- [AUFGABE A]: Prüfe, ob die folgenden Aussagen zum Forenthread über die Böschung stimmen, und antworte jeweils mit Ja oder Nein samt den entscheidenden Worten des Forenthreads als wörtlichem Zitat. (i) Der Laster kippt jede halbe Stunde jeweils 8 m3 vor das Haus. (ii) Der Miniteich wurde beschädigt. (iii) Zwischen Haus und Gartenteich soll eine Terrasse entstehen.
- [AUFGABE B]: Wiederhole wortgetreu den Abschnitt des Forenthreads über die Böschung von „# Bagger, Böschung, Bammel“ bis einschließlich „Sibirische Lilie erwischt.“.

# Bagger, Böschung, Bammel



## ron (8. Juli 2008)

Hallo,

wollte nur mal mit anderen teilen, was hier gerade so passiert. Ich tue ein paar Bilder mit rein ums ganze zu illustrieren. 

Das Ziel mit dem Vorhaben ist die Schaffung einer Böschung zwischen Haus und Gartenteich, wo eine Terrasse als Übergang/Abschluss entstehen soll.

Zufällig gibt es in der Nähe eine Baustelle mit überflüssige Erdmassen und zufällig hatte der Nachbar Besuch von einem Bagger. Also plötzlich gings ganz schnell. Musste gesternabend noch mal raus um eine 15 m hohe Kiefer zu kappen. Geschickt wie ich bin mit solchen Sachen, hat sie gerade Sibirische Lilie erwischt.  

Im Augenblick fährt der Laster jede halbe Stunde mit jeweils 8 m3 und kippt's vors Haus. :evil Sch.. gerade ist ein grosser Stein in den Teich gerollt. Hat mir genau die __ Seekanne in die Tiefe gerissen!

Na ja wo gehackt wird, fallen Späne... 

LG

Ron


----------



## Christine (8. Juli 2008)

*AW: Bagger, Böschung, Bammel*

 iiiiiiiiiiiiiiiiiiiiiiiiih - Du machst ja alles kaputt!


Ne, ne, ne - nur damit se mim Bagger spielen können


----------



## ron (8. Juli 2008)

*AW: Bagger, Böschung, Bammel*

Hallo Christine!

Doch nicht alles? :shock 

LG Ron


----------



## flopp (8. Juli 2008)

*AW: Bagger, Böschung, Bammel*

Naja erst mal kaputt machen um nachher wieder (besser) aufbauen zu können 

 

Keep Cool wird schon :smoki


----------



## ron (8. Juli 2008)

*AW: Bagger, Böschung, Bammel*

Hallo Christine,

hier noch mal ein Bild wie es jetzt aussieht. Zum Glück hat der Miniteich keinen Schaden erlitten, den Rabarber konnte ich gerade noch ernten, aber die Schwarze Johannesbeere wurde mit dem Erdboden gleich gemacht.

- [BEREITGESTELLTE DATEN]:
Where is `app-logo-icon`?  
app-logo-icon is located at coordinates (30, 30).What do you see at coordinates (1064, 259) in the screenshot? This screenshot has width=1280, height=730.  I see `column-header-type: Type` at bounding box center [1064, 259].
...
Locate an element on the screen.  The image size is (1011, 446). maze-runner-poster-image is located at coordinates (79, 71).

- [ANTWORTFELD A]:
(i) Ja: „Im Augenblick fährt der Laster jede halbe Stunde mit jeweils 8 m3 und kippt's vors Haus.“
(ii) Nein: „Zum Glück hat der Miniteich keinen Schaden erlitten“
(iii) Ja: „Das Ziel mit dem Vorhaben ist die Schaffung einer Böschung zwischen Haus und Gartenteich, wo eine Terrasse als Übergang/Abschluss entstehen soll.“

- [ANTWORTFELD B]:
# Bagger, Böschung, Bammel



## ron (8. Juli 2008)

Hallo,

wollte nur mal mit anderen teilen, was hier gerade so passiert. Ich tue ein paar Bilder mit rein ums ganze zu illustrieren. 

Das Ziel mit dem Vorhaben ist die Schaffung einer Böschung zwischen Haus und Gartenteich, wo eine Terrasse als Übergang/Abschluss entstehen soll.

Zufällig gibt es in der Nähe eine Baustelle mit überflüssige Erdmassen und zufällig hatte der Nachbar Besuch von einem Bagger. Also plötzlich gings ganz schnell. Musste gesternabend noch mal raus um eine 15 m hohe Kiefer zu kappen. Geschickt wie ich bin mit solchen Sachen, hat sie gerade Sibirische Lilie erwischt.